Hwang worked with the agency’s general counsel’s office, the employees’ union and others to draft the BYOD policy.

Kimberly Hancher, CIO at EEOC, said her agency is considering offering similar virtual desktop capabilities for employees, but it would be too costly to support that infrastructure in-house. Instead, EEOC aims to provide desktop capabilities as a cloud-based service, she said.

About 100 people are participating in the agency’s BYOD program. For executives, they can do time cards and other routine administrative work remotely and access other core systems to do their jobs, such as Web-based meetings, document management and mission systems, Hancher said. Those employees are required to have additional security training.

Hancher gave employees a choice last year to use their own mobile devices or their government-issued BlackBerrys, and most clung to their BlackBerrys. Most wanted to keep their personal and work devices separate, while some didn’t own a personal smartphone or were concerned about the cost of using their personal devices for work.

When asked what might influence them to consider trading in their government BlackBerrys, most feds said nothing would change their minds, Hancher said.

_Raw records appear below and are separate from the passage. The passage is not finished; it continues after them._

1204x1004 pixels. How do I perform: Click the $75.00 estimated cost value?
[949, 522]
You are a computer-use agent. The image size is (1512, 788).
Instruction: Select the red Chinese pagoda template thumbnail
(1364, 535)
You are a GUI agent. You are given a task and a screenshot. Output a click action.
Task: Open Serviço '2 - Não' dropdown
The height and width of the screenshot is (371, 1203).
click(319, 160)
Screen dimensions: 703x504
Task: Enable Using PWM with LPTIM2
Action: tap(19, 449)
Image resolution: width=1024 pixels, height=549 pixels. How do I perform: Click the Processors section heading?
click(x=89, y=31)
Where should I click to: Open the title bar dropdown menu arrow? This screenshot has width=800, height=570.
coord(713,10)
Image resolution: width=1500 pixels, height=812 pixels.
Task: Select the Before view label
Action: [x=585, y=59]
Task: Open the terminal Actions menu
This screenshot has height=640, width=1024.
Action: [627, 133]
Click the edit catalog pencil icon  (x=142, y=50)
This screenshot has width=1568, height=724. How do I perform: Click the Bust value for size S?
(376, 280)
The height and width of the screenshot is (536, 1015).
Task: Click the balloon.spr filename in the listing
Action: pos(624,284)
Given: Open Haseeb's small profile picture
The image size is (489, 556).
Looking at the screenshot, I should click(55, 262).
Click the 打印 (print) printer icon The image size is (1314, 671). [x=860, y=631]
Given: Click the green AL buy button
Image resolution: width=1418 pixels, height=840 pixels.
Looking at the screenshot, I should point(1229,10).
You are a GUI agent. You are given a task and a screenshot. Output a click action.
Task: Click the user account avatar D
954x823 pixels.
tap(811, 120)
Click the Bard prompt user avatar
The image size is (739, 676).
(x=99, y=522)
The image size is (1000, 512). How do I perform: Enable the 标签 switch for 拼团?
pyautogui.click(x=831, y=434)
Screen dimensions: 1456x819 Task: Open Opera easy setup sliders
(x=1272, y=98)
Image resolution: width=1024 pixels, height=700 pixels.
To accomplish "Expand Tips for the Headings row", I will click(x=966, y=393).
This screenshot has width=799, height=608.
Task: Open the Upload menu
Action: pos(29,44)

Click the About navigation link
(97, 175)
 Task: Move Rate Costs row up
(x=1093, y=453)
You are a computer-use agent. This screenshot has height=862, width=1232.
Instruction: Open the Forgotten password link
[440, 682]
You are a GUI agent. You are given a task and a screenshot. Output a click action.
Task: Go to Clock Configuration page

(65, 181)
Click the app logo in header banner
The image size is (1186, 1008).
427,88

“In the back of my mind, I was hoping to eliminate government-provided mobile devices,” she said. “Wouldn’t that be nice? But this survey made me realize you’re always going to be provisioning.”

She’s using the General Services Administration’s new Wireless Federal Strategic Sourcing Initiative contract to buy government iPhones and newer BlackBerry smartphones for employees whose jobs require them to have a phone but who prefer not to use their personal devices.

The concern, however, is that some employees who returned their older government BlackBerrys and are using their personal smartphones today may decide to go back to using a government phone now that Hancher is providing iPhone 4 devices and BlackBerry Bold smartphones.

Hancher is holding off on raising the issue of reimbursements for BYOD users, for now.

Similar to MSPB, the state of Michigan is modeling its BYOD program after Delaware. Dan Lohrmann, Michigan’s chief security officer, said the program is still in a pilot phase, but it will be rolling out to more employees as officials firm up a plan for cost reimbursements.

“BYOD is the new wireless ... and I don’t think you can just say no,” Lohrmann said. “For years, I opposed wireless networks, and now its ubiquitous.”

To make BYOD a reality, agencies must have a mobile device management (MDM) tool in place to enforce security policies, whether employees are using their personal device or government phones. His office is providing MDM capabilities as a service to other state agencies.

For the average employee, there may not be a compelling reason to use their personal devices if they won’t be reimbursed for some of the cost. He’s hopeful the program will gain traction and government agencies will follow suit behind many private sector companies and pay employees for working on their personal devices.

“I’m a proponent of BYOD, but not at any cost,” Lohrmann said.